> [Exercise directions] Every record that follows must be set down word for word.

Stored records
====================
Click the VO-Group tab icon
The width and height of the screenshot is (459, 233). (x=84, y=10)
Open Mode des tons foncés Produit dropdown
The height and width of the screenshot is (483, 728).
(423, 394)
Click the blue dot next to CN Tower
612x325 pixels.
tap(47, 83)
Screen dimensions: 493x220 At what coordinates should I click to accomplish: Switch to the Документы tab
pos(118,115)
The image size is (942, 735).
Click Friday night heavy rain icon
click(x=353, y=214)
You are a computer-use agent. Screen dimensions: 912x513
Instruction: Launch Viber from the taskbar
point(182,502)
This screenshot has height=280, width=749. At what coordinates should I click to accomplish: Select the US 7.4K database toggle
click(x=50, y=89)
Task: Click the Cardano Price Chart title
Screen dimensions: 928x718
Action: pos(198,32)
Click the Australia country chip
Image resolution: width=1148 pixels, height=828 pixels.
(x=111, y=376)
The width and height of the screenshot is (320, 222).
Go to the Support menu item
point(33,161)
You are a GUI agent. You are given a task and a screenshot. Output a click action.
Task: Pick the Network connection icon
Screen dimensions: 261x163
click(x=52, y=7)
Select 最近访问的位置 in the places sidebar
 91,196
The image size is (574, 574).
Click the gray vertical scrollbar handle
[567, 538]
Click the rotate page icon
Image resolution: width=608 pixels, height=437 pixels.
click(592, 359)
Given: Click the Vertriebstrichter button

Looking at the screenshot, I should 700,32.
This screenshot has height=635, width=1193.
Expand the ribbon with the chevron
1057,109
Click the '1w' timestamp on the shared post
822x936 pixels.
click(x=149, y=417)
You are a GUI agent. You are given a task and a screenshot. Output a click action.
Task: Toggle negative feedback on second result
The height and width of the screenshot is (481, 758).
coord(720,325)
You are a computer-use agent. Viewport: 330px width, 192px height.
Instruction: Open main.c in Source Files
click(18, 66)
====================
> [Finished exercise]
Click the VO-Group tab icon
The width and height of the screenshot is (459, 233). (x=84, y=10)
Open Mode des tons foncés Produit dropdown
The height and width of the screenshot is (483, 728).
(423, 394)
Click the blue dot next to CN Tower
612x325 pixels.
tap(47, 83)
Screen dimensions: 493x220 At what coordinates should I click to accomplish: Switch to the Документы tab
pos(118,115)
The image size is (942, 735).
Click Friday night heavy rain icon
click(x=353, y=214)
You are a computer-use agent. Screen dimensions: 912x513
Instruction: Launch Viber from the taskbar
point(182,502)
This screenshot has height=280, width=749. At what coordinates should I click to accomplish: Select the US 7.4K database toggle
click(x=50, y=89)
Task: Click the Cardano Price Chart title
Screen dimensions: 928x718
Action: pos(198,32)
Click the Australia country chip
Image resolution: width=1148 pixels, height=828 pixels.
(x=111, y=376)
The width and height of the screenshot is (320, 222).
Go to the Support menu item
point(33,161)
You are a GUI agent. You are given a task and a screenshot. Output a click action.
Task: Pick the Network connection icon
Screen dimensions: 261x163
click(x=52, y=7)
Select 最近访问的位置 in the places sidebar
 91,196
The image size is (574, 574).
Click the gray vertical scrollbar handle
[567, 538]
Click the rotate page icon
Image resolution: width=608 pixels, height=437 pixels.
click(592, 359)
Given: Click the Vertriebstrichter button

Looking at the screenshot, I should 700,32.
This screenshot has height=635, width=1193.
Expand the ribbon with the chevron
1057,109
Click the '1w' timestamp on the shared post
822x936 pixels.
click(x=149, y=417)
You are a GUI agent. You are given a task and a screenshot. Output a click action.
Task: Toggle negative feedback on second result
The height and width of the screenshot is (481, 758).
coord(720,325)
You are a computer-use agent. Viewport: 330px width, 192px height.
Instruction: Open main.c in Source Files
click(18, 66)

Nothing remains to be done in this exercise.